Avast Software has agreed to buy rival AVG Technologies for $1.3bn in cash to expand its presence in emerging markets, the Prague-based security software developer said on July 7.
Avast said it will pay $25 per AVG share, representing a 33% premium to AVG stock's closing price on the New York Stock Exchange on April 6. The company plans to fund the transaction using cash on hand and debt financing. Avast has received financing commitment of $1.685bn from Credit Suisse Securities, Jefferies and UBS Investment Bank. In addition, Avast has contributed $150mn in equity investment to fund the transaction.
Private-equity firm TA Associates, AVG’s biggest shareholder with a 13% stake, has agreed to tender its shares.

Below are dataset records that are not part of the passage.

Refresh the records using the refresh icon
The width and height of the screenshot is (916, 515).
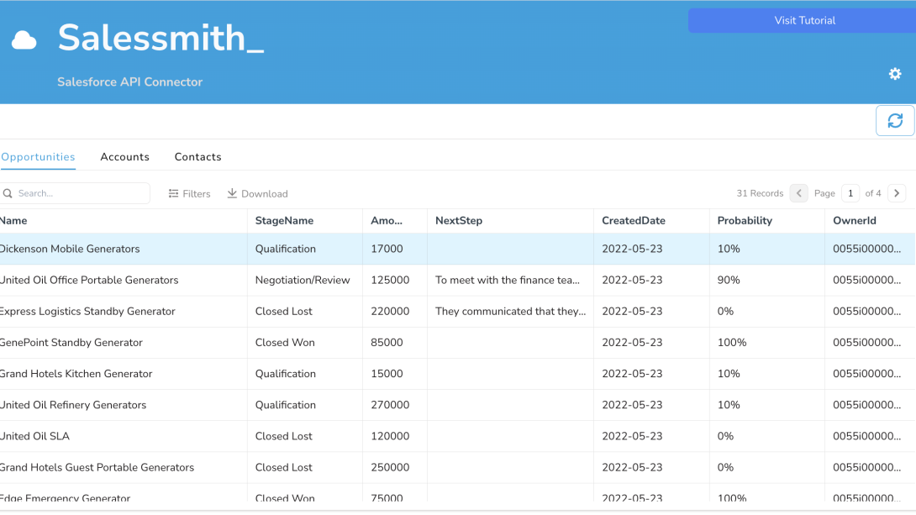(x=894, y=120)
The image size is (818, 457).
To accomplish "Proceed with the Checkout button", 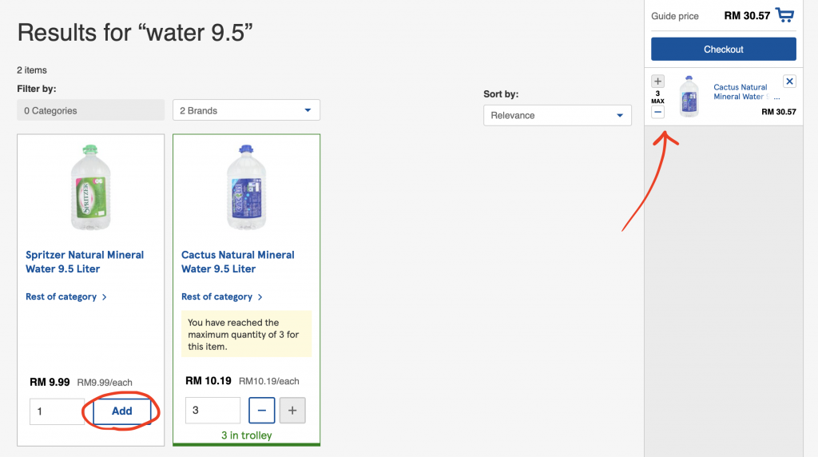I will coord(724,49).
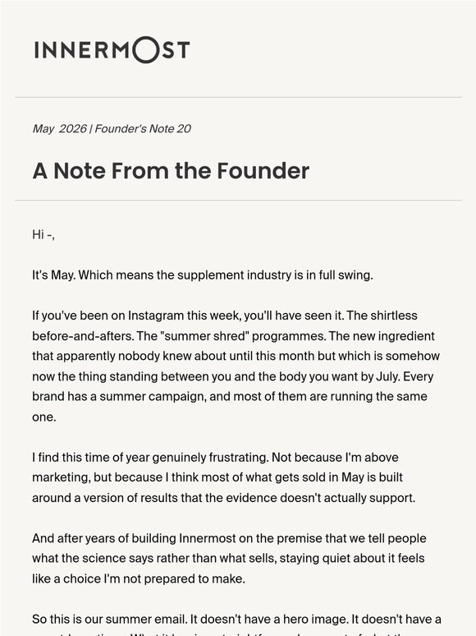
Task: Click the sentence starting 'It's May. Which means'
Action: (203, 275)
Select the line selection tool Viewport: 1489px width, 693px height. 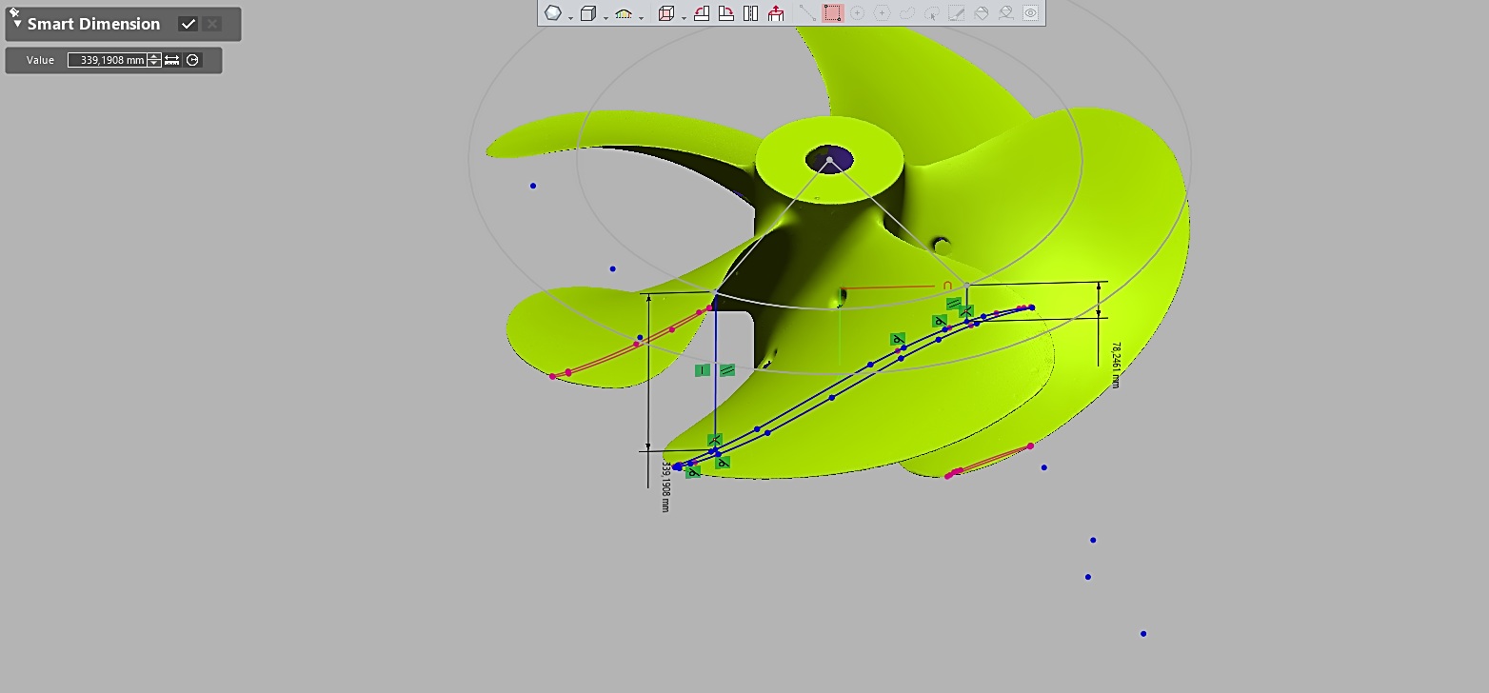pos(805,13)
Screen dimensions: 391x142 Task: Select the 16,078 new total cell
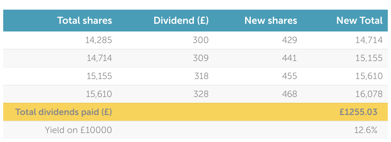pyautogui.click(x=369, y=94)
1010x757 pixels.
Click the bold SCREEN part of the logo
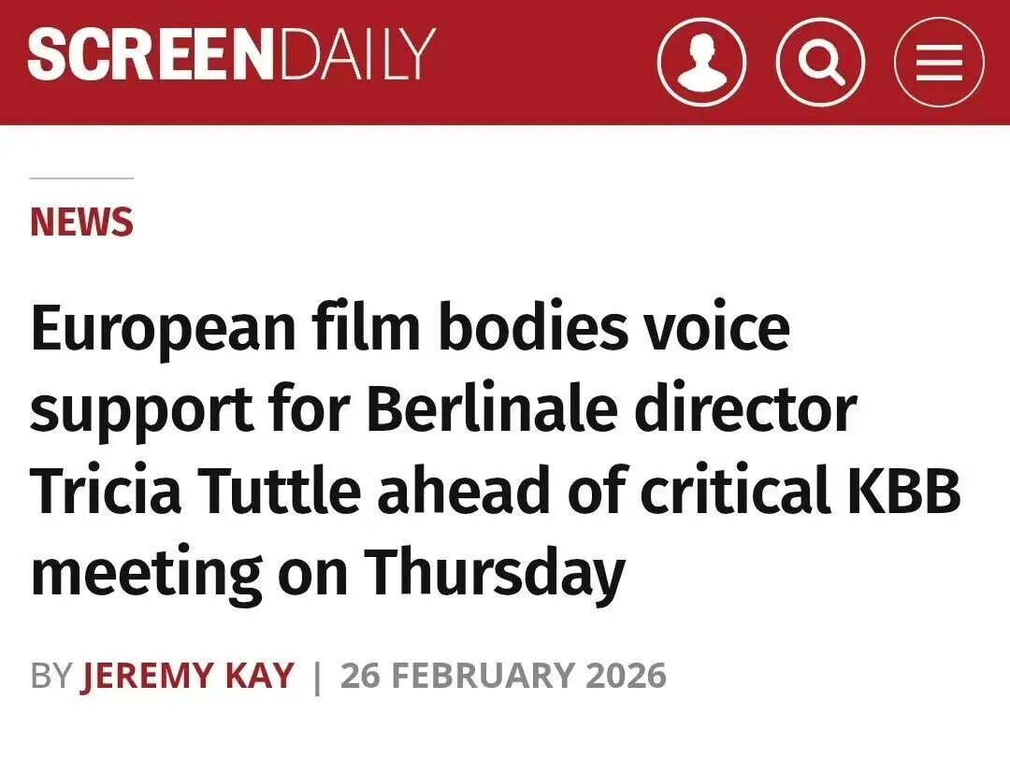tap(148, 54)
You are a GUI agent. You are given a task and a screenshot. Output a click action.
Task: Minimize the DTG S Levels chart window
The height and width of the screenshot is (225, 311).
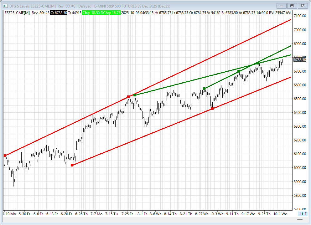pyautogui.click(x=282, y=6)

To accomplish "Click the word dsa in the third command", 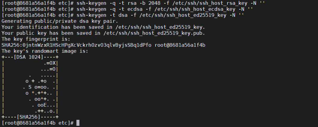I will coord(123,15).
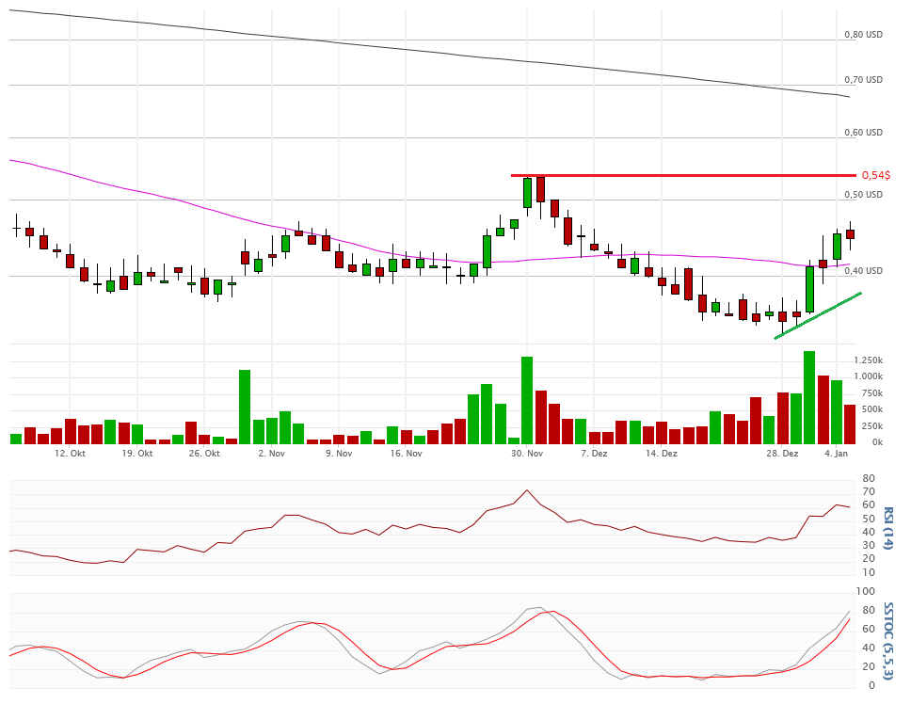This screenshot has width=911, height=720.
Task: Click the 0,80 USD price axis label
Action: [863, 35]
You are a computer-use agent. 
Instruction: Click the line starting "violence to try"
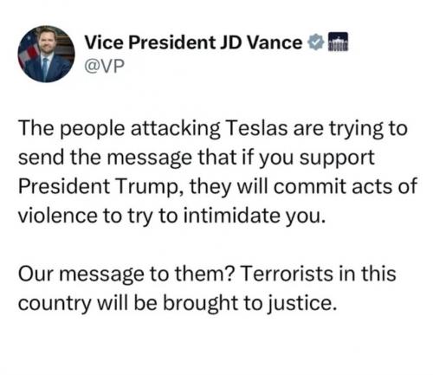[x=171, y=217]
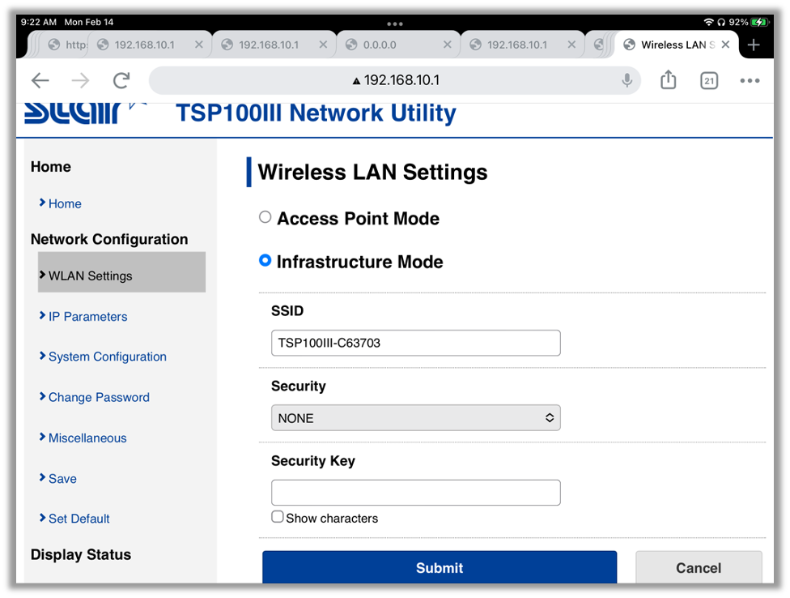Tap the browser back arrow
Viewport: 790px width, 598px height.
40,80
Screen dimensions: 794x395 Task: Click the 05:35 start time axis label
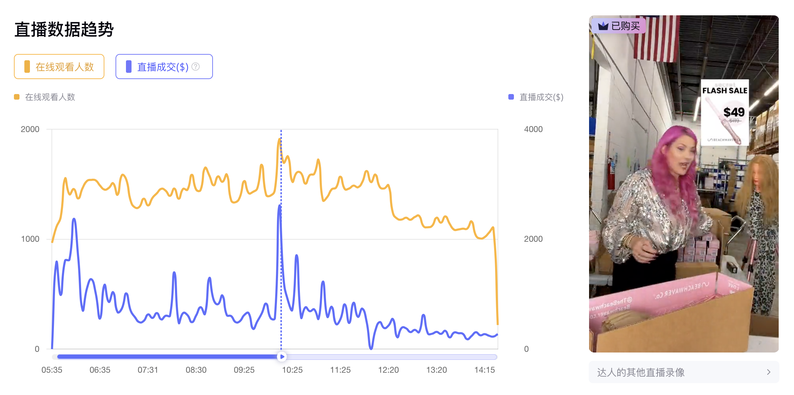(x=52, y=370)
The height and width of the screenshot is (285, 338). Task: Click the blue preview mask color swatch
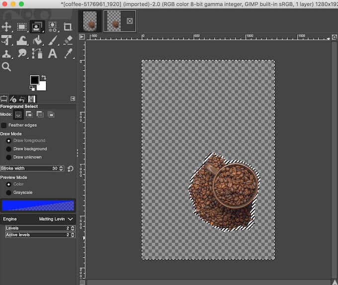38,205
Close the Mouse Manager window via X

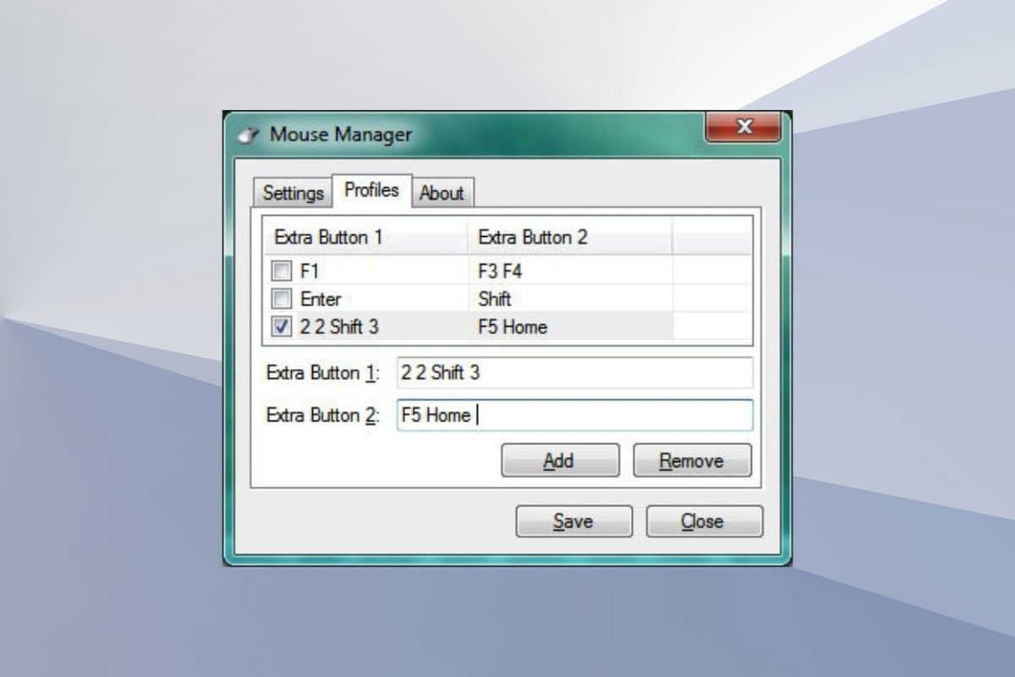(743, 128)
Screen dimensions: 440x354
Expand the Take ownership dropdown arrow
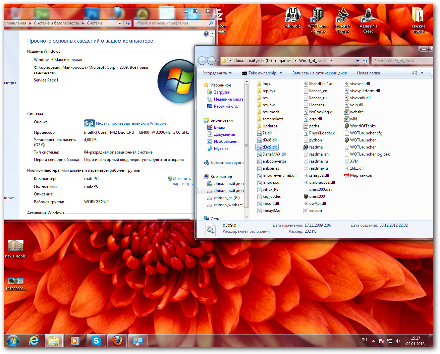[x=281, y=73]
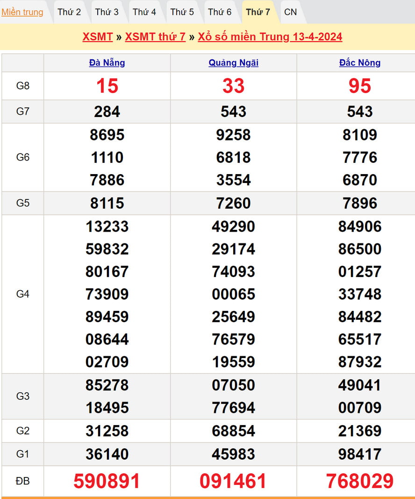415x499 pixels.
Task: Click Xổ số miền Trung 13-4-2024 link
Action: pos(270,37)
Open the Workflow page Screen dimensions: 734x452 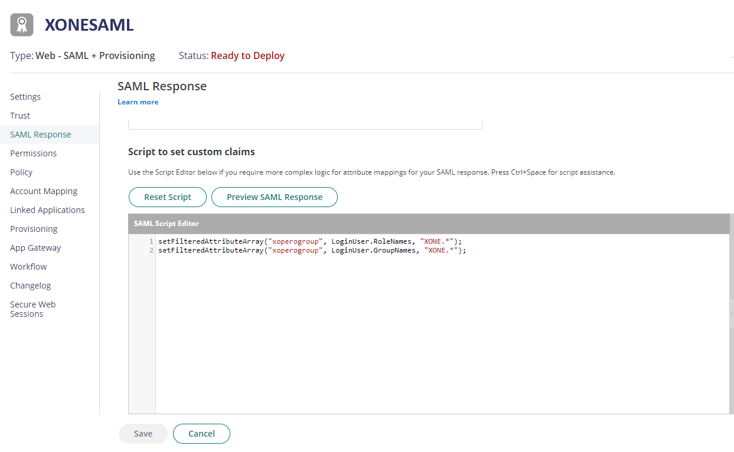point(28,267)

“Avast is pursuing this acquisition to gain scale, technological depth and geographical breadth so that the new organization can be in a position to take advantage of emerging growth opportunities in internet security as well as organizational efficiencies,” the company said in a statement. The acquisition will help Avast expand both its core business and new areas such as Internet of Things, a term used to refer to the network connecting physical devices to the internet.
Avast, backed by private-equity firm CVC Capital Partners, provides free and paid software for personal computers and mobile devices to businesses and individuals. It has more than 230mn users worldwide. The company planned an initial public offering in 2012, but cancelled the sale because of market conditions.